“Lovely performances all round … especially from Michael Gambon as the main man.”


Churchill’s Secret, ITV

“Lovely performances all round … especially from Michael Gambon as the main man, making up for not looking very like much like Churchill by being utterly, screen-owningly mesmeric as an old man refusing to give up.”
Sam Wollaston, The Guardian

“The drama was at its best, however, when showing the poisonous legacy of being the child of a great man. Matthew Macfadyen was outstanding as the boorish Randolph. The meal between him, his mother and his drunk and depressed sisters as their sick father lay upstairs was a minor masterpiece of suppressed feelings and long-burning resentment.”
Sarah Hughes, The Independent

“The whole production was so well done that it even used the adverts cleverly to break up the 130-minute drama into five acts.

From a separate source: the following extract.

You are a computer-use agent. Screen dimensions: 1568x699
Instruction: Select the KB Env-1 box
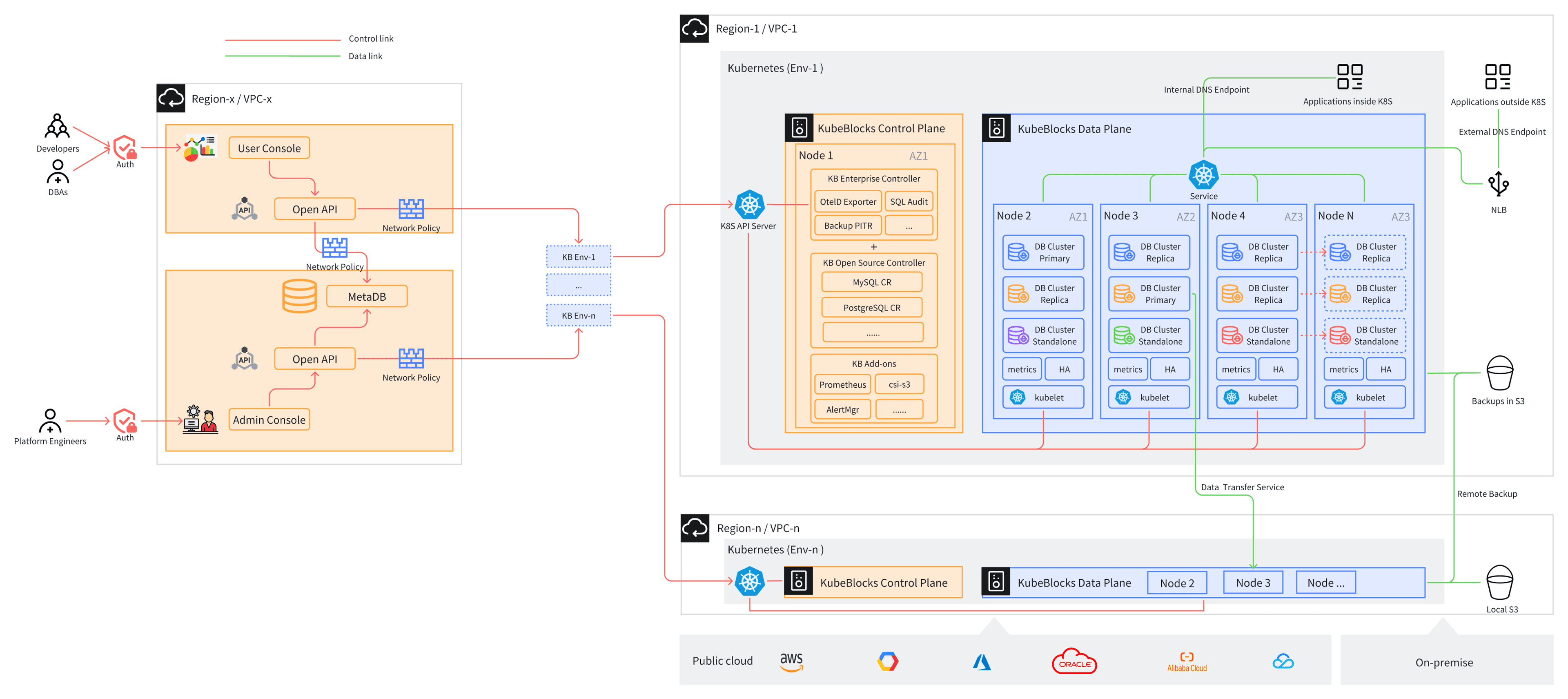click(578, 257)
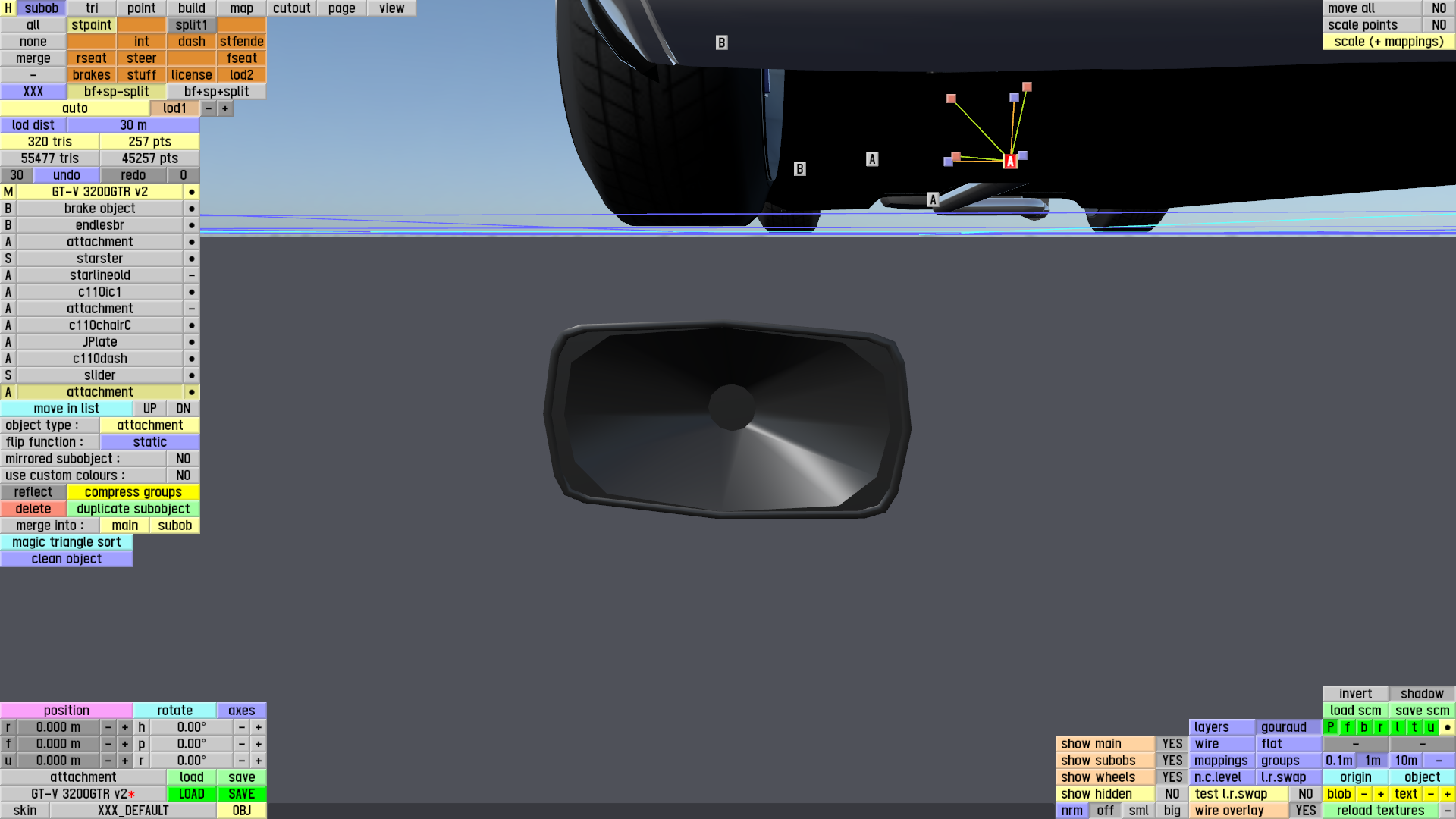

The middle section, where the Grand Old Man’s martini-swilling children briefly descend on Chartwell to assess whether he’s dying, was a miniature masterpiece, set inside a larger one.”
Christopher Stevens, Daily Mail

“It was these scenes between the Churchills, fighting to breathe under the increasingly deathly weight of a legend, that showed where the heart of the drama might have been. Yet the warring family was given no more weight than the newspaper proprietors’ conspiracy to withhold news of the PM’s frailty and rather less than the Tory party’s succession conspiracies.”
Andrew Billen, The Times

The Night Manager, BBC1

“Normally, the message “six months earlier” following a tease like the opening kidnap would drive me mad, but this was handled very slickly. Pine’s gradual accumulation of a criminal identity then dramatic return to Roper’s orbit was a splendid slow burn after the early excitement. Now the pieces are in position, the game can begin. Although, as scene-setters go, this one was pretty darn exciting…”
Gabriel Tate, The Telegraph

“The tension faltered when the narrative leapt forward again, and then twanged back … There really ought to be a rule against more than one time trick per episode. Otherwise, deep into a Sunday evening, viewers might find it all too complicated and just give up.”
Christopher Stevens, Daily Mail

Thirteen, BBC3

“Comer’s performance as the disturbed Ivy, a twitching bundle of nerves and vulnerability, was excellent. The way she flinched on contact with those she was yet to trust spoke more about the character’s history than any of Davies’s dialogue … There are a few aspects in need of refining, particularly the hackneyed score, which used rumbling, dissonant strings to signal new discoveries in the police investigation with all the subtlety of the Jaws theme tune.”
Amy Blumson, The Telegraph

Stag, BBC2

“I can’t tell you how much I was looking forward to the first part of the comedy-drama Stag on Saturday or how disappointed I was. Actually I can: lots and very … Unfortunately, Jim Field Smith and George Kay’s black comedy immediately went too dark and too broad.”
Andrew Billen, The Times

“It gets better, and better, and the humour finally takes a back seat to the humanity. Stick with this: wholly rewarding and surprising.”